Berbeda dengan jodoh dan rezeki yang masih bisa diupayakan, ajal merupakan ketetapan yang pasti dan tidak dapat diubah. Allah Swt. menegaskan dalam Al-Qur’an, “Apabila ajal mereka telah datang, maka mereka tidak dapat menundanya walau sesaat dan tidak (pula) dapat memajukannya” (QS. Al-A’raf: 34). Kematian adalah sesuatu yang pasti akan datang kepada setiap makhluk hidup tanpa terkecuali. Namun, Islam tidak mengajarkan umatnya untuk takut secara berlebihan terhadap kematian, melainkan untuk mempersiapkannya dengan sebaik-baiknya.
Kematian dalam perspektif Islam bukanlah akhir dari segalanya, melainkan pintu menuju kehidupan yang sebenarnya. Oleh karena itu, kesadaran akan ajal seharusnya menjadikan manusia lebih bijak dalam menjalani kehidupan. Setiap detik menjadi lebih berharga, setiap perbuatan memiliki makna, dan setiap keputusan menjadi lebih berhati-hati. Persiapan menghadapi ajal bukan dengan menunda-nunda kehidupan, tetapi dengan memperbanyak amal saleh, menjaga hubungan dengan sesama manusia, serta memperbaiki niat dalam setiap aktivitas. Dengan demikian, kematian bukan lagi sesuatu yang menakutkan, melainkan sebuah kepastian yang disambut dengan kesiapan spiritual.
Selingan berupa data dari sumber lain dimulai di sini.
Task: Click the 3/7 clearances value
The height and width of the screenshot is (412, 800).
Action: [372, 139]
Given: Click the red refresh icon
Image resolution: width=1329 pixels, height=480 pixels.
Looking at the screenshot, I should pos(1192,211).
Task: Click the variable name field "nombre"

Dari ketiga hal tersebut jodoh, rezeki, dan ajal terdapat satu benang merah yang sangat penting, yaitu keseimbangan antara usaha dan keikhlasan. Manusia tidak boleh hanya bergantung pada takdir tanpa berusaha, tetapi juga tidak boleh sombong dengan hasil usahanya. Semua yang terjadi berada dalam pengetahuan dan kehendak Allah Swt. yang Maha Mengatur segala sesuatu. Ikhtiar tanpa tawakal akan membuat manusia lelah dan kehilangan arah, sementara tawakal tanpa ikhtiar akan menjadikan manusia pasif dan tidak berkembang. Oleh karena itu, Islam mengajarkan konsep tawakal yang seimbang, yaitu bersungguh-sungguh dalam usaha kemudian menyerahkan hasilnya kepada Allah.
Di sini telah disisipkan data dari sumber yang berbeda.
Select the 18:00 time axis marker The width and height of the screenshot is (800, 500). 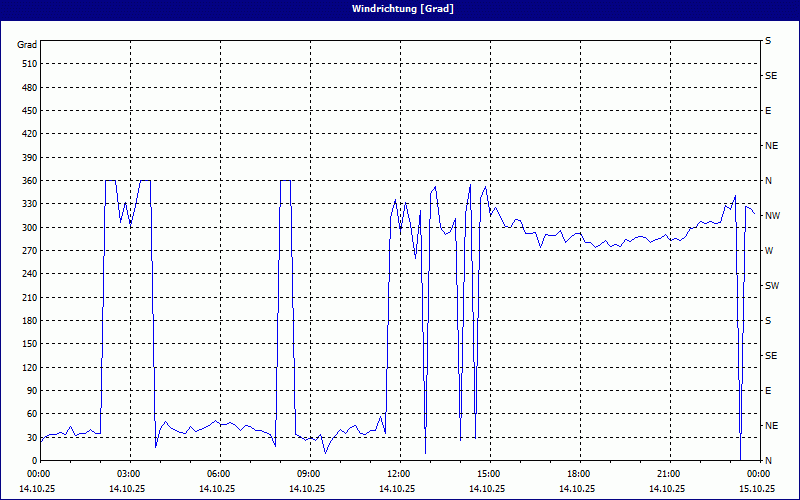579,474
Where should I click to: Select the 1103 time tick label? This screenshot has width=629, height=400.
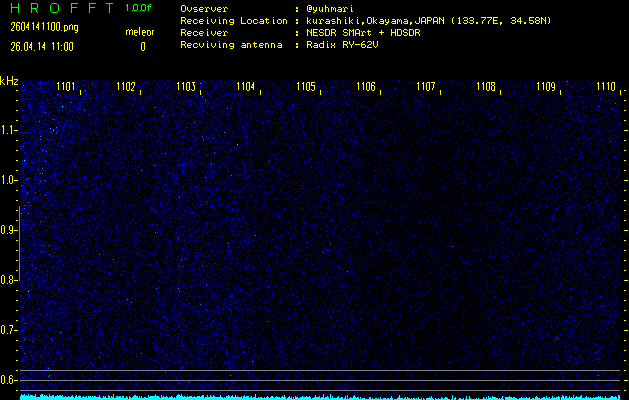186,87
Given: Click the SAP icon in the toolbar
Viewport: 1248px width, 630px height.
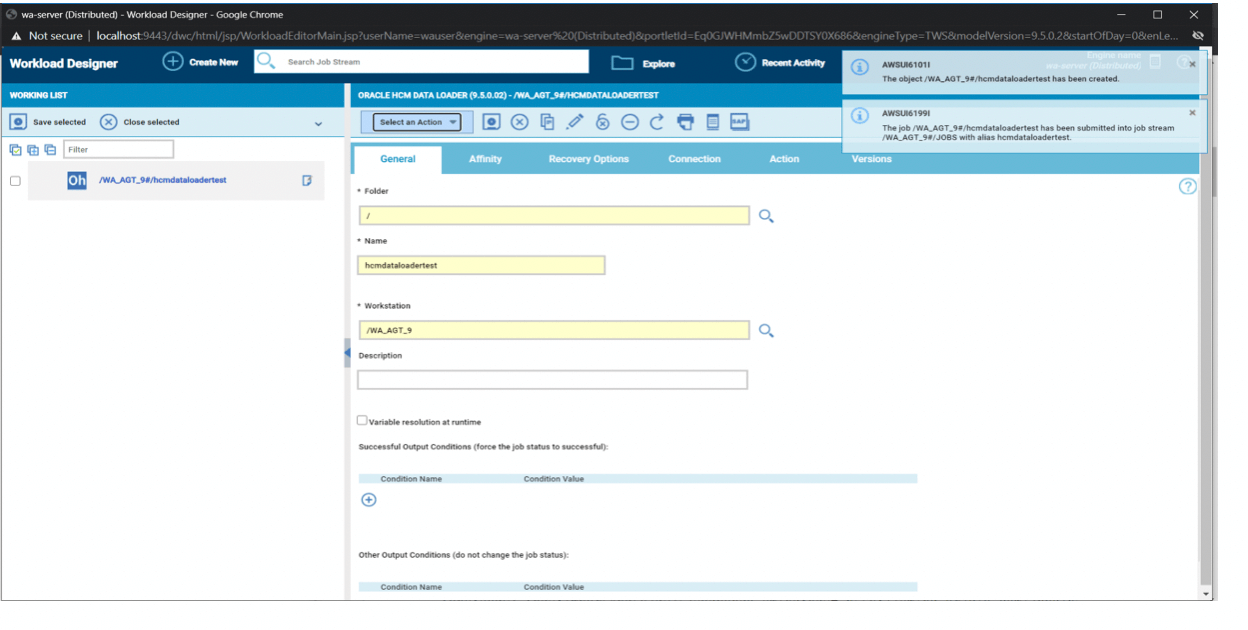Looking at the screenshot, I should [x=739, y=122].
Pada akhirnya, jodoh, rezeki, dan ajal bukanlah tiga misteri yang harus ditakuti, melainkan tiga pelajaran besar tentang bagaimana manusia menjalani kehidupan dengan kesadaran, kesabaran, dan keikhlasan. Menjemput jodoh dengan memperbaiki diri, meluaskan rezeki dengan kerja keras dan kejujuran, serta menyambut ajal dengan amal dan kesiapan spiritual adalah bentuk kehidupan yang ideal dalam perspektif Islam. Yang terpenting bukan seberapa cepat seseorang mendapatkan jodohnya, bukan seberapa banyak harta yang dimiliki, dan bukan pula kapan kematian datang, tetapi bagaimana seseorang menjalani hidupnya dengan penuh makna, tanggung jawab, dan ketulusan di hadapan Allah Swt.
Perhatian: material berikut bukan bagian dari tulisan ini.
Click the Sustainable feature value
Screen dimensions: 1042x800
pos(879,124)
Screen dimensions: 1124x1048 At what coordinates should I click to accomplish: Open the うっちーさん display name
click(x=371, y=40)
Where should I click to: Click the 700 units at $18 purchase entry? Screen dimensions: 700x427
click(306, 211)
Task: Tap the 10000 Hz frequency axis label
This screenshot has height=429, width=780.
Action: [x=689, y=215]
Sebagaimana ditegaskan oleh para ulama seperti Al-Ghazali dalam Ihya Ulumuddin dan M. Quraish Shihab dalam Tafsir Al-Mishbah, kehidupan manusia adalah perjalanan spiritual yang harus dijalani dengan kesadaran penuh bahwa segala sesuatu berasal dari Allah dan akan kembali kepada-Nya. Maka, ketenangan sejati bukan terletak pada kepastian dunia, tetapi pada hati yang ridha terhadap ketentuan-Nya. (/nh)
Referensi
Al-Qur’an al-Karim.
Al-Bukhari, Muhammad bin Ismail. Shahih al-Bukhari.
Muslim, Imam. Shahih Muslim.
At-Tirmidzi, Imam. Sunan at-Tirmidzi.
Al-Ghazali. Ihya Ulumuddin.
Qardhawi, Yusuf. Tawakal dalam Perspektif Islam.
Shihab, M. Quraish. Tafsir Al-Mishbah.